== Work instructions ==
Answer these questions from the article on the campus return pilot below:
1. How many employees are part of the pilot?
2. On what date do faculty return to campus?
3. On which days of the week does Ben Lucas work?

** Opening Page excerpt block **

Kylene Glisson knows how to wrangle a class of 3- to 5-year-olds. The preschool teacher is an expert at getting them focused when their attention wanes and keeping them entertained.
But doing all of that through Zoom, once the campus switched to remote learning and working, presented a unique challenge she hadn’t faced before.
“It was very challenging at first because preschool teacher is not one of those positions ever trained to be remote,” said Glisson, who co-teaches a class in the Rainbow Room of the Children’s Center. “None of the things we have ever been taught or learned were ever done that way.”
After more than a year of teaching remotely from her dining room table, Glisson is getting her classroom back, at least a couple of days a week through an employee pilot program designed to prepare the campus for Stage 3 of the Safer Return plan.
Glisson is part of the pilot group that returned in late May. A total of 120 employees are a part of the pilot, which aims to not only prepare the campus for repopulation, but also to provide feedback so that the university can make any necessary adjustments leading up to full repopulation, said Employee/Labor Relations & Compliance Director Yasmin Iltchi.
The pilot is stage I of the return to campus plan.
The stages of the return to campus plan include:
- May 24: Pilot group of about 120 employees return to campus.
- June 21: Employees with responsibilities that each division deems the most critical to the operation and functional needs of the university and in compliance with Los Angeles County Department of Public Health requirements return to campus.
- August 2: All staff employees return for a minimum of 50 percent work time on campus.
- August 17: Faculty return in a similar 50 percent plan as staff.
In addition, employees in the pilot program will participate in focus groups and complete surveys to provide feedback on what is working and what changes need to be made to prepare for full repopulation, Iltchi said. There is also an online portal on the Safer Return website where employees can provide input and voice any concerns they may have, she added.
“The surveys and feedback measures are opportunities for us to help support employees and the Safer Return’s continuous improvement efforts,” she said. “The results of the surveys will be reviewed and escalated to various groups, depending on content and feedback, so we can close any gaps or address any concerns that employees may identify.”
Employees participating in the pilot – both the essential workers who have been on campus during the pandemic and those who are slowly making their way back – said they look forward to reuniting with faculty, staff and students.
Ben Lucas, the stockroom and instrumentation technician in the biology department in the College of Science, works Monday, Wednesday and Friday from 8 a.m. to 2 p.m., providing instructional support to faculty and teaching assistants, remodeling laboratories, and fixing equipment, among other tasks. His job is considered essential, as he is the one who receives department parcels, some of which contain materials that have to be stored right away.
The Air Force veteran and Cal Poly Pomona alumnus (’12, biology; ’15, master’s in biology) said with all of the precautions in place on campus, he has felt very safe. The pilot is a good way to offer that flexibility as employees get reacclimated, he said.

** Closing Page excerpt block **
** Opening Entries supplied block **

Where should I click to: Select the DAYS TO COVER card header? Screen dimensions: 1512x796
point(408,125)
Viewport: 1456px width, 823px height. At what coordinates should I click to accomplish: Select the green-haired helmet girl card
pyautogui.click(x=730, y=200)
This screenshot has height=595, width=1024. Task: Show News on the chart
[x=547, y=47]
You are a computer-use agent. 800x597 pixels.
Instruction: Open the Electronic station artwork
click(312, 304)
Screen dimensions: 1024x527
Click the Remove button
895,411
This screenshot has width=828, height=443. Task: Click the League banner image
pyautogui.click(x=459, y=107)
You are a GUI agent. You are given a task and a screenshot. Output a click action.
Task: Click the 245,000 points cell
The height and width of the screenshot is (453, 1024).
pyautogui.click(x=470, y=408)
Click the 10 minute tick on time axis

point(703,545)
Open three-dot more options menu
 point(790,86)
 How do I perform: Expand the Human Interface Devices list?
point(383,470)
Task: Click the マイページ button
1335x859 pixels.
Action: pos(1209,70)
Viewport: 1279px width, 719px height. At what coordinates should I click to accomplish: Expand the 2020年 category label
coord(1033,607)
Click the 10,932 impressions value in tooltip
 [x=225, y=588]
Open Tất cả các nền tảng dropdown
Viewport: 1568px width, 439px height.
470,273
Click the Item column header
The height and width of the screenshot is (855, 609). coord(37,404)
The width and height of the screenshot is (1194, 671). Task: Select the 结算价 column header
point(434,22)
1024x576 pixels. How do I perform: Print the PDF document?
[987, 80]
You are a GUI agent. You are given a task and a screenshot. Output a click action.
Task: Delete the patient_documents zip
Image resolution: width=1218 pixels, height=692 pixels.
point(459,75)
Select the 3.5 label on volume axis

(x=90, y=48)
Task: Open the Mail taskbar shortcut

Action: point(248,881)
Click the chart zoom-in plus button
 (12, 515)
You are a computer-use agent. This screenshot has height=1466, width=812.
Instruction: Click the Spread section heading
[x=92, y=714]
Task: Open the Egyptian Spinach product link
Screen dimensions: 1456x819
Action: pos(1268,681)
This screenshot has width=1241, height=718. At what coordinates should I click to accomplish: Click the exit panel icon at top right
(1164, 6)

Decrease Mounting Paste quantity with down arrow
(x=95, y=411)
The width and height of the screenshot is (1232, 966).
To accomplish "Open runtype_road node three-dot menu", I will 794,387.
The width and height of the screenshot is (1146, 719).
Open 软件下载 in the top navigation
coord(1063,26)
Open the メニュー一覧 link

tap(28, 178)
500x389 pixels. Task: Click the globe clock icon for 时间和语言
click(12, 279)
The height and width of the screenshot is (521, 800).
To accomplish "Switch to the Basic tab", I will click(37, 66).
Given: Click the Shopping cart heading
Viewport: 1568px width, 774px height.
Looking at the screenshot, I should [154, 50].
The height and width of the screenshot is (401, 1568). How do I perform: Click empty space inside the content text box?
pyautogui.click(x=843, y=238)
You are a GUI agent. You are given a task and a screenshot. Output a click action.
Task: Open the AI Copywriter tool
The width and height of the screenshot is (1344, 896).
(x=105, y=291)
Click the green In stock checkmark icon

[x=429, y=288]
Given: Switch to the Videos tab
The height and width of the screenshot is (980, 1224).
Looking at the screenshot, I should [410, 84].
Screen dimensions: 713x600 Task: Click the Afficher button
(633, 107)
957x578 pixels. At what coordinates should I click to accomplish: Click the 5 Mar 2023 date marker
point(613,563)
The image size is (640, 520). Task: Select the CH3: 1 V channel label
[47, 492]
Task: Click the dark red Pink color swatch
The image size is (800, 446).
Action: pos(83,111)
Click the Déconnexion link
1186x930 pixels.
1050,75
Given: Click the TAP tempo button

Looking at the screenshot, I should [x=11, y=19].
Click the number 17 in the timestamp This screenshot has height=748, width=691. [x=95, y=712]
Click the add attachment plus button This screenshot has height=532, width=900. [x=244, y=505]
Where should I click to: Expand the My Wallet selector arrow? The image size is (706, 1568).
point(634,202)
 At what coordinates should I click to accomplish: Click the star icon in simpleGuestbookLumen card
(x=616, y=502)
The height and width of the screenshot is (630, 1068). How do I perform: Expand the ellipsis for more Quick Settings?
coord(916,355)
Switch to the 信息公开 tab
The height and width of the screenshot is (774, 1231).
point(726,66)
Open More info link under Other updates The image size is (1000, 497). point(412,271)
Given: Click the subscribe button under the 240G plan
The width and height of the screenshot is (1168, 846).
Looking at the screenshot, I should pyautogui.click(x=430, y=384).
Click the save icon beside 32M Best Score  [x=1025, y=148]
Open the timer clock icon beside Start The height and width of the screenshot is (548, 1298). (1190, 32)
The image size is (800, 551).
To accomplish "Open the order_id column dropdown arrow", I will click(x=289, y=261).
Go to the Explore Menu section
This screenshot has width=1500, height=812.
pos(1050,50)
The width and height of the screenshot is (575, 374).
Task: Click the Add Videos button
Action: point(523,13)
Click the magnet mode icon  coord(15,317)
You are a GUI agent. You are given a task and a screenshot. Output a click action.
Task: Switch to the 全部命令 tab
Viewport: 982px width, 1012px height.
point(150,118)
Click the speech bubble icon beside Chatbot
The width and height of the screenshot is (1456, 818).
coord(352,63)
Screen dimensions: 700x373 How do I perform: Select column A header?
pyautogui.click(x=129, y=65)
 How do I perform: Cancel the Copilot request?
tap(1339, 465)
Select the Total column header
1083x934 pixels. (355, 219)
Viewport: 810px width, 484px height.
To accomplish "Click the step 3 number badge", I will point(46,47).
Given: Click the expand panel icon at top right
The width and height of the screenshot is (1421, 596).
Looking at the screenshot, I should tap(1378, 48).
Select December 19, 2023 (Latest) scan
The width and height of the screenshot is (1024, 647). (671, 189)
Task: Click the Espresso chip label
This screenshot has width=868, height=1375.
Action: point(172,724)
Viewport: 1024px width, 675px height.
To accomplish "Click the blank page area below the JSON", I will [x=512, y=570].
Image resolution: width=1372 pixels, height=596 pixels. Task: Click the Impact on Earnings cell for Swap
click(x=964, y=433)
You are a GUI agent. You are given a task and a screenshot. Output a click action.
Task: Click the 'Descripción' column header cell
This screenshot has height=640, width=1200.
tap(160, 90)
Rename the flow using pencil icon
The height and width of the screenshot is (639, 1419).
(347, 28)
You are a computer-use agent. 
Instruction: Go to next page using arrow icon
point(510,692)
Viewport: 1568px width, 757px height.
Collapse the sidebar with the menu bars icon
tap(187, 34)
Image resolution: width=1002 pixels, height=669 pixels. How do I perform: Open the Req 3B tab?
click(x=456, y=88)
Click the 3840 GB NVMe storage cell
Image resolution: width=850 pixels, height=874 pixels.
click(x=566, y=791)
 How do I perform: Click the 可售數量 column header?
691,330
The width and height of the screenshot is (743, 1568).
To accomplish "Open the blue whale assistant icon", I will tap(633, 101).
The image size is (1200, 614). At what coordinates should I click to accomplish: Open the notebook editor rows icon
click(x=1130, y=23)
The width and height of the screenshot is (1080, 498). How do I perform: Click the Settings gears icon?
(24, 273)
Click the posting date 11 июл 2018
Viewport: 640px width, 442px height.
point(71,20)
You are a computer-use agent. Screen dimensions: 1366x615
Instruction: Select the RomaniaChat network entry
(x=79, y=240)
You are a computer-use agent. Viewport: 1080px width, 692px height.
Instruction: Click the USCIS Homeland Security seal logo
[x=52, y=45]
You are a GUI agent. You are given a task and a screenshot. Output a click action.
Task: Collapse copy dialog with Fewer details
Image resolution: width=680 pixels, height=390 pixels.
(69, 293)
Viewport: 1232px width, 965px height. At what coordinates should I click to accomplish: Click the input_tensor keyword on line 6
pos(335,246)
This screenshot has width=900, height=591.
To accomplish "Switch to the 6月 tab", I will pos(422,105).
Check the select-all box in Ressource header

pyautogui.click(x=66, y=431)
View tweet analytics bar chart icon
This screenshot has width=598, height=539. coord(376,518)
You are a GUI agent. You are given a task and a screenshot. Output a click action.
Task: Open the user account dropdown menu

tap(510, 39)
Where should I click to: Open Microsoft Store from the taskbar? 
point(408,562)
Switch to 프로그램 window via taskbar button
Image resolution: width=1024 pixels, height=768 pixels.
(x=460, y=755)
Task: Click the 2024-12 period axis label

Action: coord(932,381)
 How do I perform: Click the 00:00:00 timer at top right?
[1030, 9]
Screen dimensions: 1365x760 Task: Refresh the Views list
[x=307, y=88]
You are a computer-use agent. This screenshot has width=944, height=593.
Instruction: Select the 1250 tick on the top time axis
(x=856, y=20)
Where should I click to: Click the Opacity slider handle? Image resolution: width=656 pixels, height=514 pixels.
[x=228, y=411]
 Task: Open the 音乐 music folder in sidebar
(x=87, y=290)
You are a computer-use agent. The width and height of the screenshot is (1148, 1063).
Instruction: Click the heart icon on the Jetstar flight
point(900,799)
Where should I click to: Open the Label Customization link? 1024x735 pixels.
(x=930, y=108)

** Closing Entries supplied block **

== Result for this exercise ==
1. 120
2. August 17
3. Monday, Wednesday and Friday